PROVIDED DATA —
►
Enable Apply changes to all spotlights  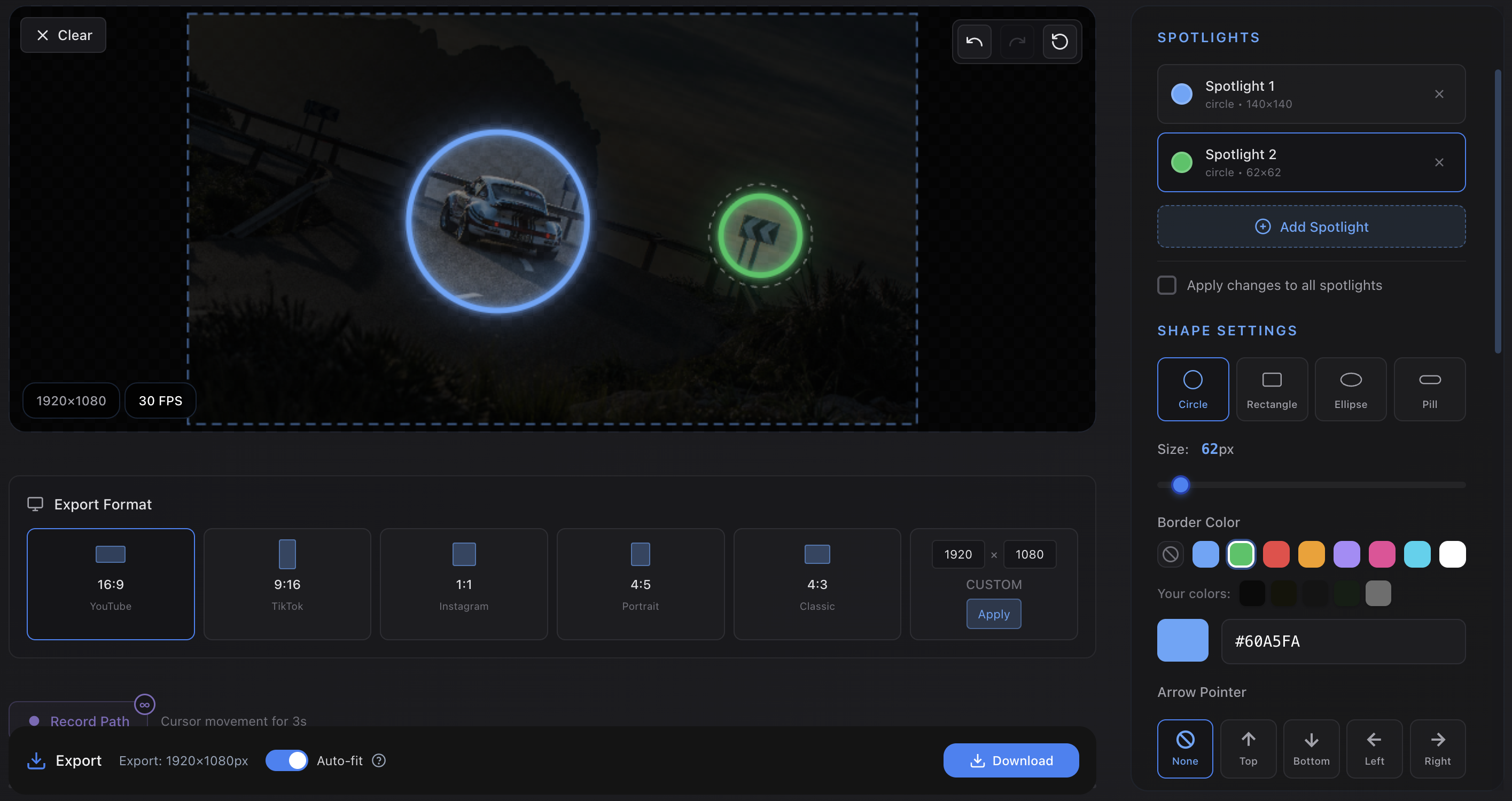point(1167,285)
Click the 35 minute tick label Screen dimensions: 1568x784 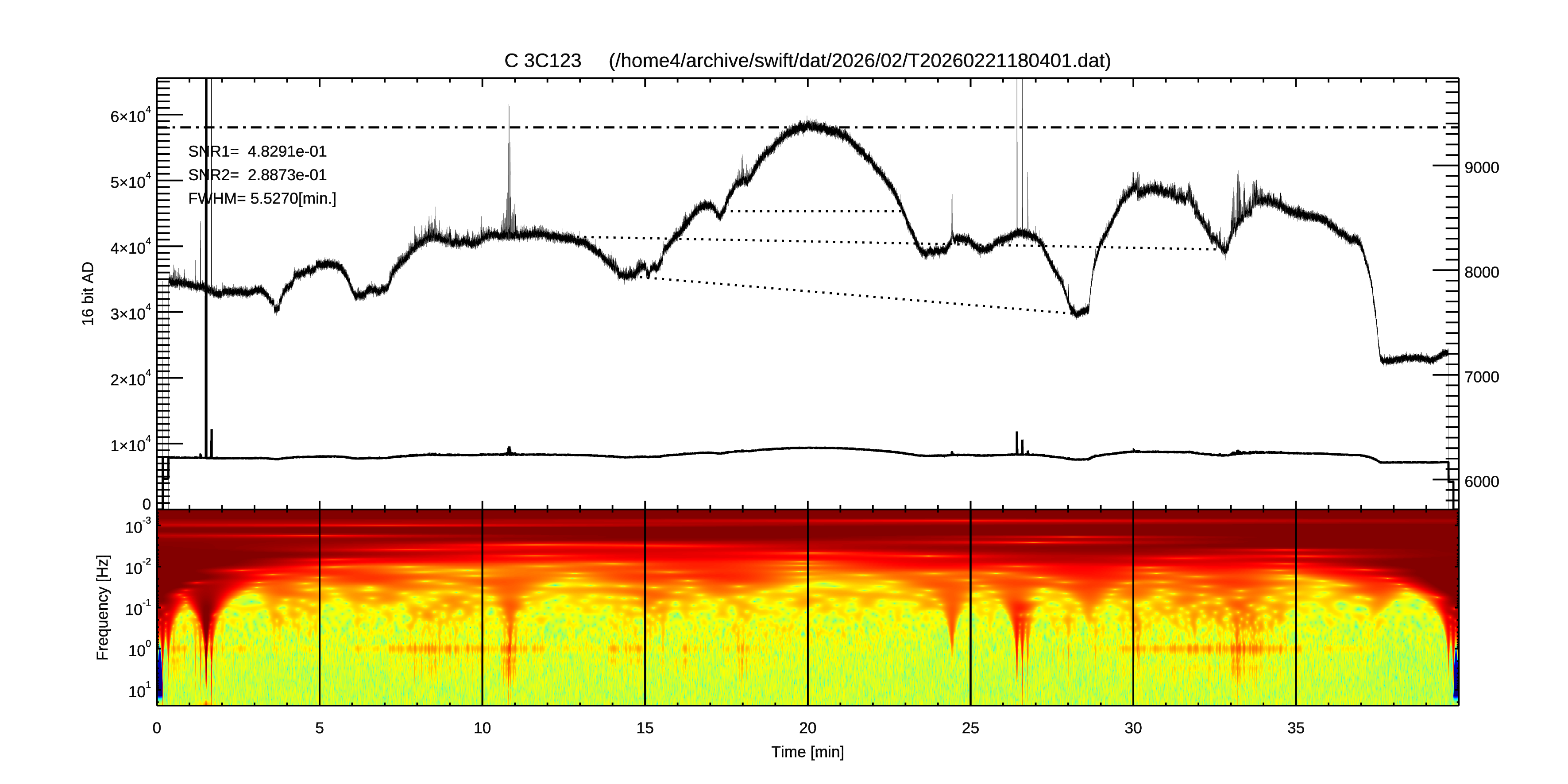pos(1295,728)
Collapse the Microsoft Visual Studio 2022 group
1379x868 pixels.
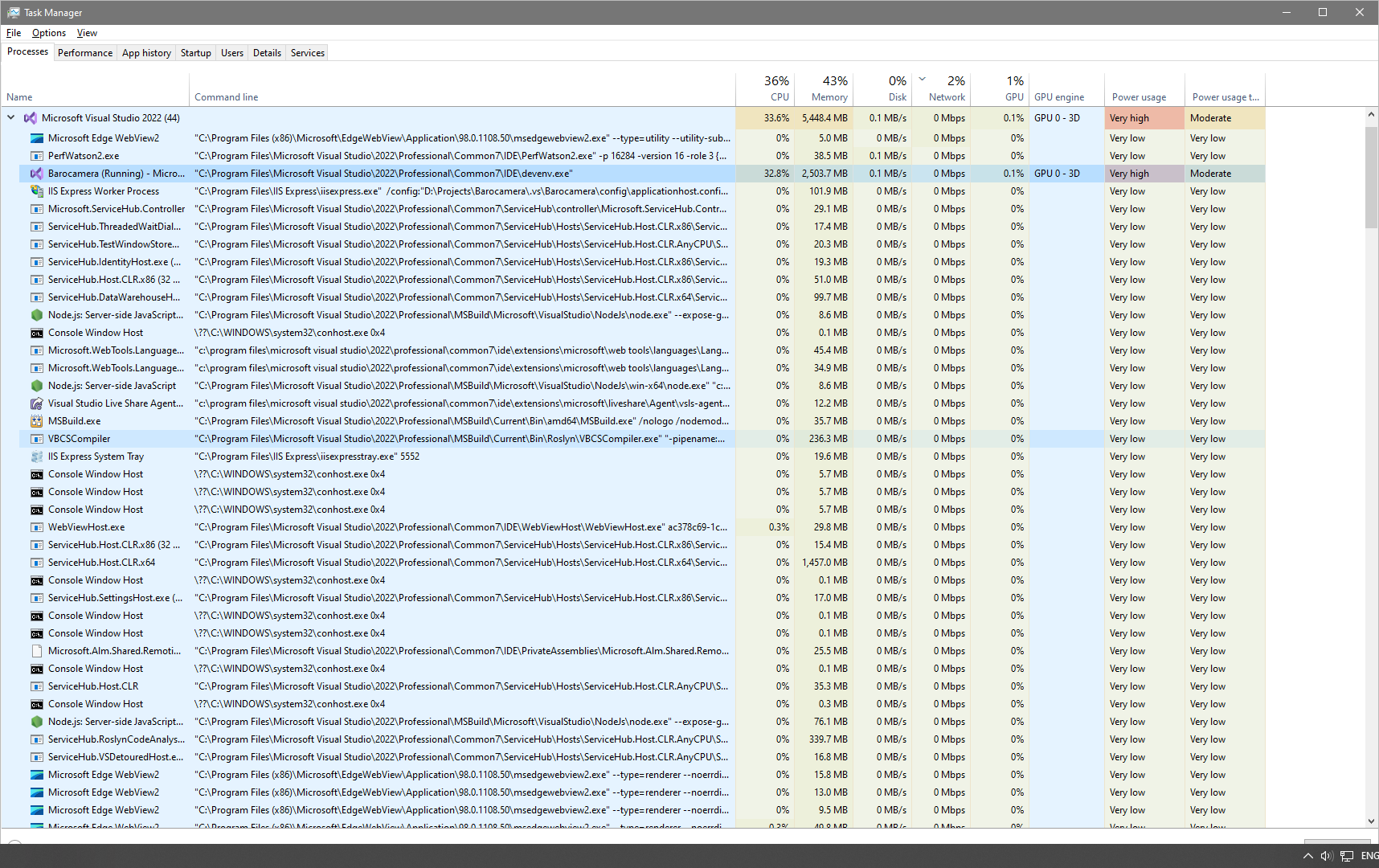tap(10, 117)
◄
Every line from the one holding "Collapse the Microsoft" to the last line of the listing above, inclusive, must appear exactly as written, and no picture may appear.

Collapse the Microsoft Visual Studio 2022 group
1379x868 pixels.
tap(10, 117)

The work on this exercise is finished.